|
Thank you us and Edric,
I haven't had much luck iwth tech support since I have a student version.
------------------------------------------------
> Did you submit a non-interactive job, or did you open MATLABPOOL? Were you using
> remote machines, or only local workers?
------------------------------------------------
I don't know what a 'non-interactive job' is... but I did open a MATLABPOOL, and opened 4 local workers.
------------------------------------------------
> Were you using SPMD or PARFOR when doing this?

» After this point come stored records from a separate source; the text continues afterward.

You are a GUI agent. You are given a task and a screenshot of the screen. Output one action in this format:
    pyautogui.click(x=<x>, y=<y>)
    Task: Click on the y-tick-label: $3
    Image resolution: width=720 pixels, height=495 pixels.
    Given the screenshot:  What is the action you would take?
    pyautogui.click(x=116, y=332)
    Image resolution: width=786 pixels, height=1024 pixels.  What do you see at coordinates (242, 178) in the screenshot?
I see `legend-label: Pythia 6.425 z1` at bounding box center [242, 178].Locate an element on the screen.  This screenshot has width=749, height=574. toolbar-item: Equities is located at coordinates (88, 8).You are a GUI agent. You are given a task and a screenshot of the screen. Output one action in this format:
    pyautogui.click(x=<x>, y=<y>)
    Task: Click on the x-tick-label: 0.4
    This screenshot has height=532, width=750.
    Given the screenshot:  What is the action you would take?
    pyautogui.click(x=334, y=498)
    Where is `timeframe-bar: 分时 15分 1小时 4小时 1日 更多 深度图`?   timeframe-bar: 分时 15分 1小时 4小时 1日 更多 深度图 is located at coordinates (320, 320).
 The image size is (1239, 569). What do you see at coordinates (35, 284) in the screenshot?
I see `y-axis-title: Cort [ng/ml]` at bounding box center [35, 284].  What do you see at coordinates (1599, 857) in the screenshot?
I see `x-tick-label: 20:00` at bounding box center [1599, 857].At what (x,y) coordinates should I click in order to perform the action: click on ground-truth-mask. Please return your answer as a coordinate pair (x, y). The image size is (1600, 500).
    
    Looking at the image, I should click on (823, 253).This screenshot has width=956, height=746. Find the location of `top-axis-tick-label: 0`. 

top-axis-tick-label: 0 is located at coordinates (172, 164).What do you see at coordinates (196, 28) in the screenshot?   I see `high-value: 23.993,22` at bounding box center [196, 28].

------------------------------------------------
I was using PARFOR
------------------------------------------------
> I appreciate that the error message is a little cryptic, this basically simply
> means that the connection from the desktop MATLAB to the workers was
> unexpectedly severed. Under certain circumstances, this error gets reported
> asynchronously - where possible, we do try to report the error in such a way
> that the execution gets aborted in the expected way. Without knowing more about
> your computation, it's hard to tell what went wrong.
------------------------------------------------
This same problem has occured dozens of times during the last week.
The program continues running indefinitely, but after some amount of time I notice in my task manager than matlab.exe has gone from using 100% cpu to 0% cpu.
So since matlab is no longer doing anything, I go to the command window and press CTRL+C.
The computation stops, and then about 10 seconds later I get the message:
??? A read error occurred while reading from lab 2. This is causing:
java.net.SocketException: Connection reset
This happens so consistently that I can actually predict what the error message will be when I notice that the cpu usage has gone to 0% and yet the program 'appears to be' still running.
What's strange is that when I rerun the EXACT same program with no modifications, the program sometimes proceeds to completion, but sometimes will not and in this case will give the above error message 10 seconds after pressing CTRL+C. (sometimes the error will be from reading lab 3 or lab 4)
So the problem is not deterministic, which makes me believe either ML is doing something non-deterministically, or something on my computer is interfering with it [ although this has also occured at night time with nothing else running ]
The way I got around this was writing a script that says "if CPU usage goes to 0% AND matlabpool is still open, exit matlab and rerun the exact same code"
And after about 5 iterations (sometimes less), the code will run to completion.
But it would still be nice to understand WHY this connection between the desktop ML and its labs gets severed, and how to avoid it in the future. I'm quite sure it's not depletion of RAM.
|